京セラが手がける新しい光電集積モジュール
京セラ株式会社が、データセンターにおける光通信の効率化と省電力化を実現するための光電集積モジュール『OPTINITY®』のプラガブル型新製品を発表しました。この新モジュールは、次世代通信規格であるPCIe®6.0に対応し、将来的なデータセンターのニーズに応えるものです。
開発の背景
最近の技術の進展、特に生成AIの普及に伴い、データセンターで扱うデータ量が急増しています。この増加は、GPUやAIアクセラレータなどの高性能演算デバイス同士を接続するPCIeインターフェースにも影響を与え、更なる高速化と大容量化が求められる状況にあります。これに対し、従来の電気配線方式では、伝送距離が長くなるほど信号損失が増え、消費電力も高まるという問題を抱えていました。
こうした課題の解決策として、京セラが開発した光信号による接続技術が注目されています。光伝送は、安定した性能と低損失を提供するため、データセンターの効率性向上や省電力化に貢献します。
新製品の特長
1. 高速・大容量通信
新たに開発された光電集積モジュールは、OSFP-XDフォームファクタを用いて、通信規格PCIe®6.0(レーンあたり64 GT/s)に対応しています。
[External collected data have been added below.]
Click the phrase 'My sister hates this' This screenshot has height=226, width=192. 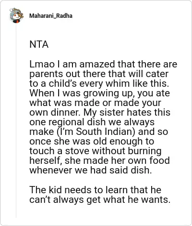[127, 112]
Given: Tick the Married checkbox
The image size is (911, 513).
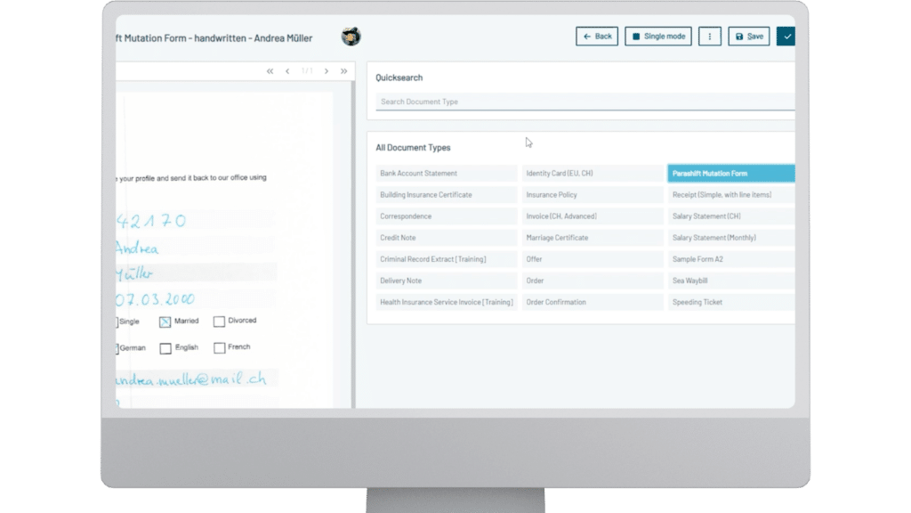Looking at the screenshot, I should (x=165, y=322).
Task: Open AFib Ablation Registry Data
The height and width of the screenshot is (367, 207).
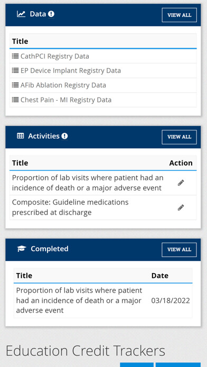Action: point(63,85)
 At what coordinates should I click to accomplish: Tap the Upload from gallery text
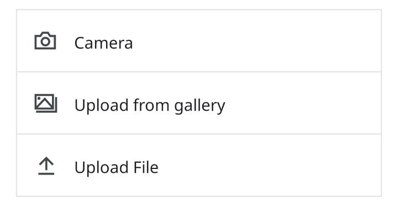click(x=150, y=105)
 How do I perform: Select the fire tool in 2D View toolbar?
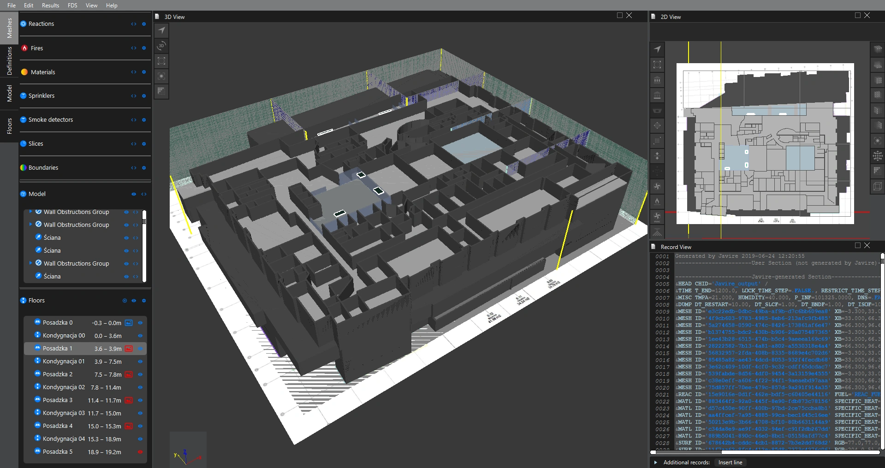click(x=657, y=201)
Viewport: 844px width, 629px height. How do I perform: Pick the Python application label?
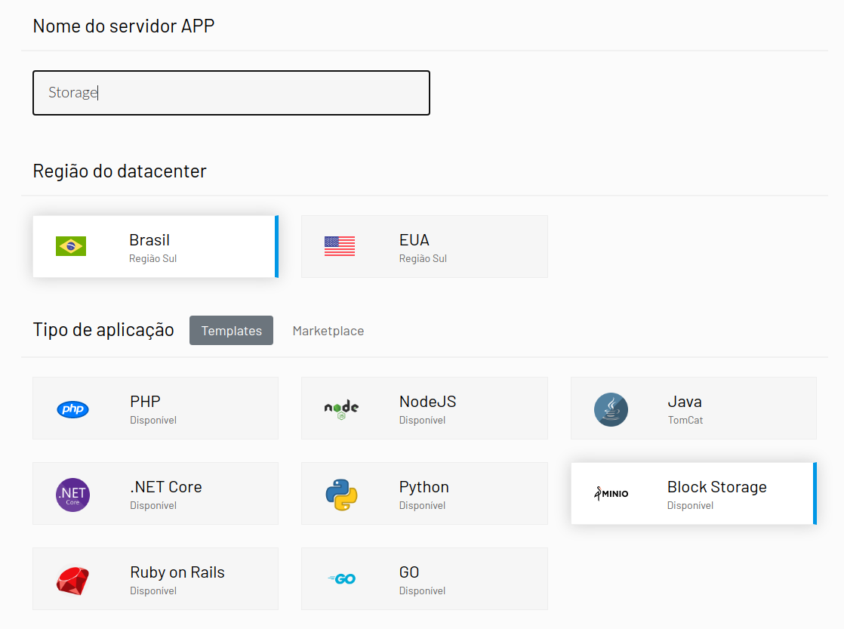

これにより、高速かつ大容量のデータ通信を実現し、さらにはリタイマーが不要なため、消費電力を大幅に削減することができます。
2. プラガブル型による汎用性
プラガブル型を採用することで、システム設計の自由度が向上し、既存のシステムへのスムーズな導入や将来的な拡張も容易に実現します。これにより、データセンターの柔軟性が高まります。
3. 長距離接続能力
従来の電気配線式では通信距離が限られていましたが、光ファイバーを用いることで長距離の伝送が可能になりました。これにより、ラック間の接続や内部の機器配置がより自由になり、冷却効率や保守性の向上が期待されます。
展示会での発表
この新製品は、2026年3月に米国ロサンゼルスで開催される国際展示会『OFC 2026』において、AuthenX社ブースで展示されます。OFCは光ファイバー通信技術に関する世界最大級の展示会であり、最新の研究成果や製品が発表される魅力的な場です。
今後の展望
京セラは、オンボード型、OSFP-XD、Optical CDFPなど、様々な用途に応じた多様な光電集積モジュールを開発し、ラインアップを拡充する計画です。将来的には、この技術が大規模コンピューティングの要となることを目指しています。
AuthenX社との連携
京セラは、台湾のスタートアップ企業AuthenX社と戦略的なパートナーシップを結び、高速光トランシーバの設計や開発を進めています。彼らのシリコンフォトニクス技術と京セラの長年の経験を融合させ、データセンター向けの光インターコネクト技術の進化を加速させる取り組みを行っています。
このように、京セラの新たな光電集積モジュールは、データセンターの高速化、省電力化に大きく寄与する技術として期待されています。今後の進展が楽しみです。